Old version of the proposal

Collapsing messy proposal (click to expand or collapse)
* Problem: HTTP referrer info is detected by simply clicking an external link to a website, risking privacy compromise and spamming which would help external websites (i.e. "https" websites as WMF's current policy has referrer info suppressed from "http" websites) detect where a user was clicking a link from. Even suppressing the https→http referrer info does not make a Wikimedian user feel more secure. Rather, if a user reads a Wikipedia article like the w:White House or w:Central Intelligence Agency and then clicks an external link to an external website, like an official White House website or an official CIA website, another https website would still track a Wikimedian user's "origin"(?) activities, putting a Wikimedian at risk of being tracked. The majority at this year's enWP RFC discussion favored the "silent referrer" option (i.e. never sending domain info to other website), while some others favored sending either the full domain option, like "en.wikipedia.org" (actually, the current status quo is "origin-when-cross-origin" per phab:T87276), or full URL referrer option. However, one of the WMF staff says that there are no plans to change the policy about referrer info anytime soon out of concerns over impact on "technical efforts".
  • Who would benefit: Users whose browsers (such as Microsoft Internet Explorer and Microsoft Edge) don't disable referrer info and/or don't support add-ons to disable referrer info, those who want to reveal info to external websites (i.e. if they want to enable the referrer info), and others other Wikimedian users.
  • Proposed solution: Instead of proposing a policy change, I would like to propose two solutions for users' preferences settings.
    1. Primary solution: multiple option referrer info can offer silent referrer info, full URL, full domain, and partial domain (e.g. "wikipedia.org") and maybe more (according to this site) as options for a user to choose in the Preferences settings.
    2. Alternative solution: a gadget to simply disable/opt-out referrer info by (probably) clicking a box in the settings.
  • More comments: The HTTP referrer is not easy to describe in simple words, and I'm not sure whether the general public knows what "HTTP referrer" is. I was told that browsers (if not websites, including external ones) can still detect IP addresses, regardless of how referrer info is sent.

Discussion[edit]

@George Ho: Rephrasing the summary for clarity is welcome. "Referrer info" already exists, so you probably don't ask for it to be added/supported. :) "Allow disabling referrer info" or something like that? --AKlapper (WMF) (talk) 12:27, 7 November 2017 (UTC)[reply]

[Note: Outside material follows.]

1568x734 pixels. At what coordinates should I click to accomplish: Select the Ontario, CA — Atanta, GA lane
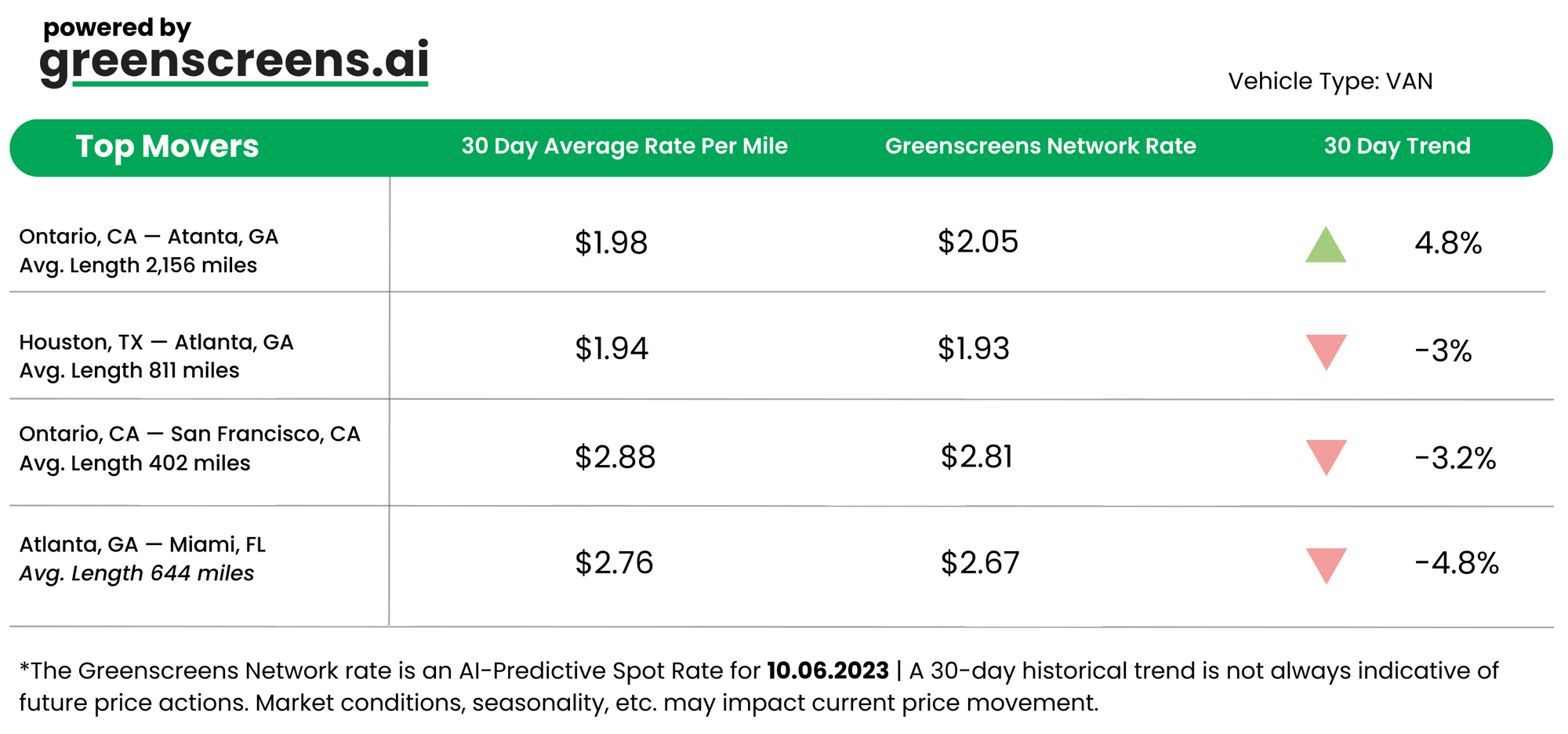click(148, 237)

Renamed the title, Andre. BTW, thanks for the clarity suggestion, but I don't know which part of summary to re-clarify. --George Ho (talk) 16:19, 7 November 2017 (UTC)[reply]
"Allow disabling referrer info" is already much clearer, thanks a lot! :) --AKlapper (WMF) (talk) 16:24, 7 November 2017 (UTC)[reply]

I'll caution commenters that the linked enwiki discussion is very large, disorganized, and full of errors, misinformation, and FUD. A summary of the salient facts:

  • By default, when following a link browsers may include "referrer" metadata in the request. Many sites use this data for various analytics purposes, e.g. to identify external sites that drive traffic to inform decisions about partnerships.
    • For links from sites served over HTTP, this data consists of the full URL of the page containing the link.
    • For links from sites served over HTTPS to HTTPS targets, this data consists of the full URL of the page containing the link.
    • For links from sites served over HTTPS to non-HTTPS targets, no referrer data is sent. This is sometimes called "dark traffic".
  • When Wikimedia wikis were changed to HTTPS-only in 2013, this caused all traffic from our wikis to non-HTTPS sites to become "dark traffic". In some cases this is a significant amount of those sites' traffic.
  • Web standards provide a solution: a site can instruct the browser on which of certain predefined options it would like the browser to use when sending referrer data. Most browsers honor these requests. Popular browsers such as Firefox and Chrome have addons that allow users to instruct the browser to ignore website requests.
    • In 2015, Wikimedia wikis began using this mechanism to request that browsers send only the domain of the page (the "origin", in technical web-standards terminology) as the referrer data in all cases. This was seen as a good compromise between privacy and visibility for the global Internet ecosystem. The Wikimedia Foundation's Security and Legal teams both approved this decision.
  • Then we come to the enwiki discussion. It was driven by a heavily one-sided presentation, inaccurate technical information (e.g. that Wikimedia itself actively sends this referrer data, that some options were even possible, the actual current behavior with respect to HTTPS destinations, that spammers have no workaround for the withholding of referrer data), presentation of options that are more complex and worse for privacy as if they were better for privacy (e.g. collecting data that would be vulnerable to subpoena and data retention orders), irrelevancies, and heavy bludgeoning with hypothetical situations where people affected would be well advised to use other solutions to apply to all their web browsing (e.g. the above-mentioned addons) rather than relying on one website (Wikipedia) to do the "right" thing.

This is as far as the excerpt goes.